* **WHAT THE TASK REQUIRES**
Collect every line of the data that contains the string "marker", copying each one in full; case counts.

* **THE RECORDS**

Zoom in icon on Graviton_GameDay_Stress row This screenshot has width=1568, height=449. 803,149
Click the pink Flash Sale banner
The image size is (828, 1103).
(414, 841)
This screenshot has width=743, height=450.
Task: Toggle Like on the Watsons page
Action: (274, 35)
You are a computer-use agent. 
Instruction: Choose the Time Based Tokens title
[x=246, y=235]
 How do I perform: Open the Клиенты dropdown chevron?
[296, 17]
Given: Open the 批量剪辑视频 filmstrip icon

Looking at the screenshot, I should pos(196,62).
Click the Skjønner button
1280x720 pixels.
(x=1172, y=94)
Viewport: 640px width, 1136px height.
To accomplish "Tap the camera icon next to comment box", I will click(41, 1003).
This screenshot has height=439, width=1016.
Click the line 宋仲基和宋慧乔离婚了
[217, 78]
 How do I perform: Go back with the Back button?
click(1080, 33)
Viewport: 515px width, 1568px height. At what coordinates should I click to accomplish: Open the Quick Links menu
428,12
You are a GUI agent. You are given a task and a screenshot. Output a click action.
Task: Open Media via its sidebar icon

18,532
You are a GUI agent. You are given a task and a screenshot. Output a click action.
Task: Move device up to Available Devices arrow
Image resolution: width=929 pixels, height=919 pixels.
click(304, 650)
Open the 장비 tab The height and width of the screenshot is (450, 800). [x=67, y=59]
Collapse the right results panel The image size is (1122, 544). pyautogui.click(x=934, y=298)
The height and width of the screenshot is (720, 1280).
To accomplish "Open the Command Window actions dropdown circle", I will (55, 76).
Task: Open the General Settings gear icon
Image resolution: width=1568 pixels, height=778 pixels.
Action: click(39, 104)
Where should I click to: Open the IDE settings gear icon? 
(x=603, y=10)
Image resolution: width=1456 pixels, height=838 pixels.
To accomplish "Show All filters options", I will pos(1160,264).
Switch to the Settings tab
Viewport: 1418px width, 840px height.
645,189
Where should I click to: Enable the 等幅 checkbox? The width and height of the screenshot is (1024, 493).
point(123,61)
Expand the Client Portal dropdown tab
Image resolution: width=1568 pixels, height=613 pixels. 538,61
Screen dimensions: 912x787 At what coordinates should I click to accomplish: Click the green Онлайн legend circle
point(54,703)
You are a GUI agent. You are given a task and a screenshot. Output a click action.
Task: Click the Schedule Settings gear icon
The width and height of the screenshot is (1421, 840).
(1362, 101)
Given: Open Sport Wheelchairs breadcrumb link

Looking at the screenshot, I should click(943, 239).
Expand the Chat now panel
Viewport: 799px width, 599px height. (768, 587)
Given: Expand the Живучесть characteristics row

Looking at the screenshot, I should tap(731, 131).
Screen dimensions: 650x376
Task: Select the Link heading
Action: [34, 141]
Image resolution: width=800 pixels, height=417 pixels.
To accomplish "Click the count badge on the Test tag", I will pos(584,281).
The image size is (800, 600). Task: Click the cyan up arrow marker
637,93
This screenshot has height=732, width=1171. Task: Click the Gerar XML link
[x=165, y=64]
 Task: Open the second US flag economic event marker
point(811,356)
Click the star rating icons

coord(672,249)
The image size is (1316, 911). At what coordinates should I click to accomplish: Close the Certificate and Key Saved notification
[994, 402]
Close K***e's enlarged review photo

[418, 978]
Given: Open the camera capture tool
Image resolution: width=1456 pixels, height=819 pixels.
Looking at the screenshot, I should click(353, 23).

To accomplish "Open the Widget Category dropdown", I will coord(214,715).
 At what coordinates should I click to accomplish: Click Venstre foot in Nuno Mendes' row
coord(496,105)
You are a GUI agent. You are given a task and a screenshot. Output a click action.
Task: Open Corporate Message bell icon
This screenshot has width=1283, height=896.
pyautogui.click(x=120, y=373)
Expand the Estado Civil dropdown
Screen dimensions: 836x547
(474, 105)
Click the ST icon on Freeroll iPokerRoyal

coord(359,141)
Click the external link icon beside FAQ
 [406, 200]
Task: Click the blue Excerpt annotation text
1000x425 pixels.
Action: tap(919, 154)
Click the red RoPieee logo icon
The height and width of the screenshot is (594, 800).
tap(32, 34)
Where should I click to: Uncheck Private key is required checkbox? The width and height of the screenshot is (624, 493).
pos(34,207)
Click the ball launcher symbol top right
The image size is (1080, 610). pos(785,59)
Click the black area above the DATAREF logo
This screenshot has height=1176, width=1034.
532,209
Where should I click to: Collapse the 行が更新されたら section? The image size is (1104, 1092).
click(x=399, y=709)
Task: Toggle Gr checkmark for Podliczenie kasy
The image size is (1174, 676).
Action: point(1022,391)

* **EXERCISE RESPONSE**
The image size is (800, 600). Task: Click the cyan up arrow marker
 Task: Open the second US flag economic event marker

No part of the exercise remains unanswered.